Work order =
Pictures aside, reproduce exactly and only the lines from the one containing "Task: Select the 1 時間 option" through the end of the records.

Provided material =

^^^^

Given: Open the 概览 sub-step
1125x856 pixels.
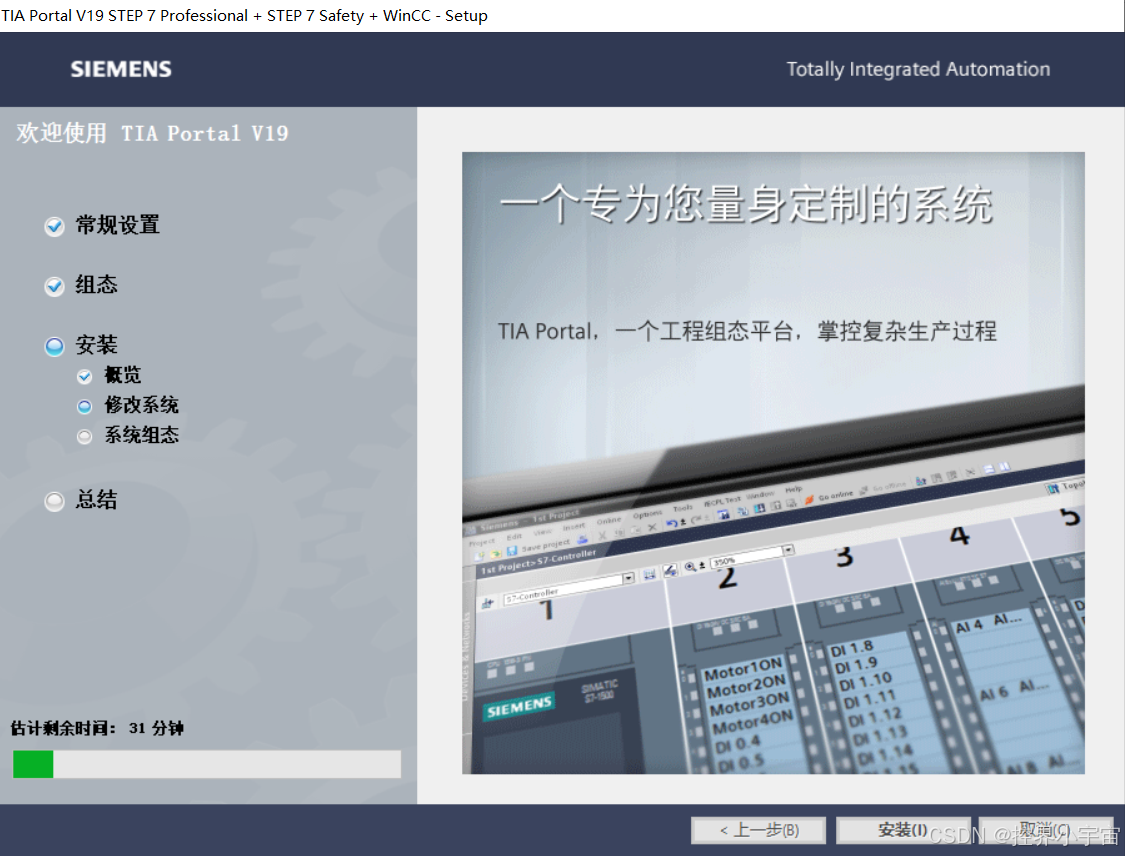Looking at the screenshot, I should tap(123, 375).
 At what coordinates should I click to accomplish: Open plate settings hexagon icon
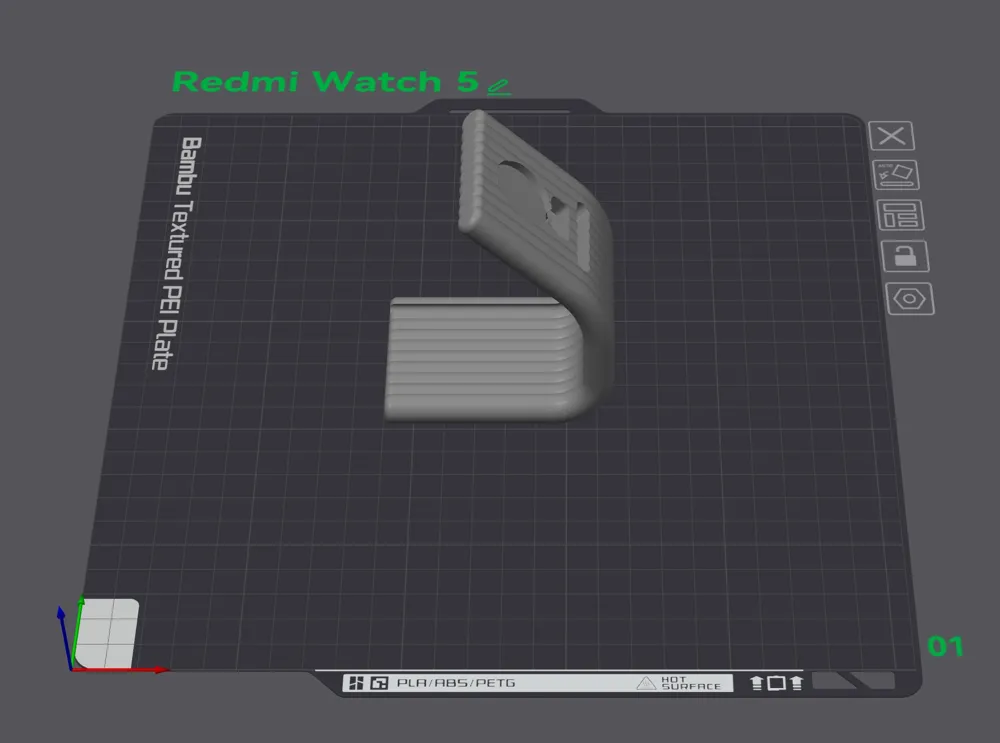[x=909, y=298]
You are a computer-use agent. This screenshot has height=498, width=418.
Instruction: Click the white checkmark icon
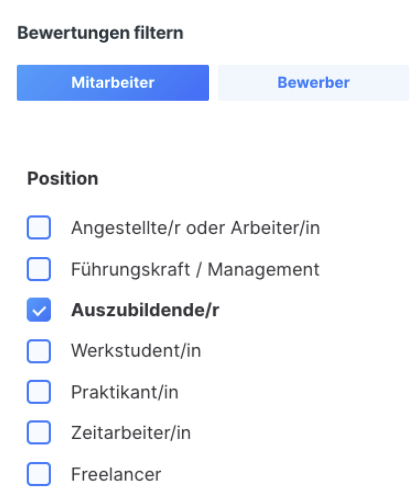(x=39, y=311)
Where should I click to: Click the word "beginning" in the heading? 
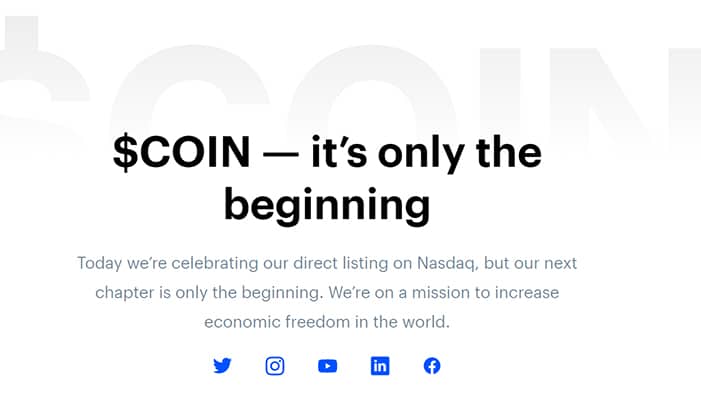[327, 205]
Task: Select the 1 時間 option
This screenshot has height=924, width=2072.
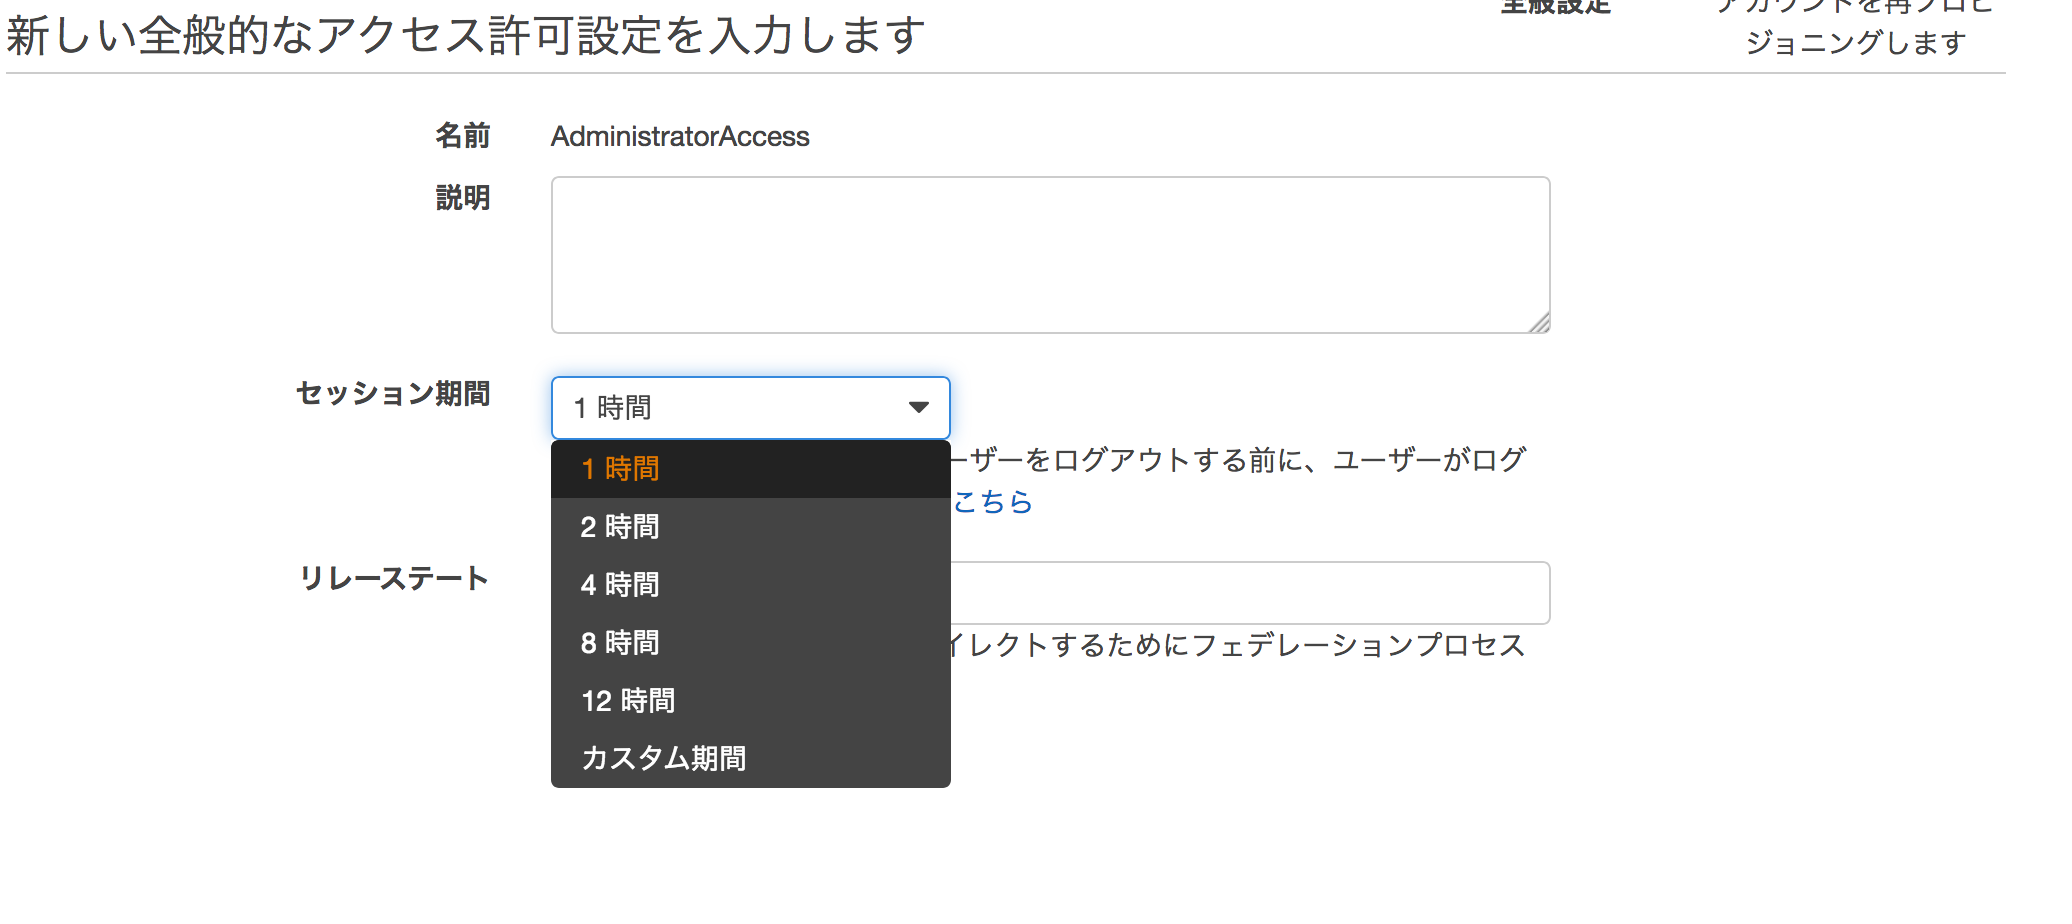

^^^^

Solution for this task =
Task: Select the 1 時間 option
This screenshot has height=924, width=2072.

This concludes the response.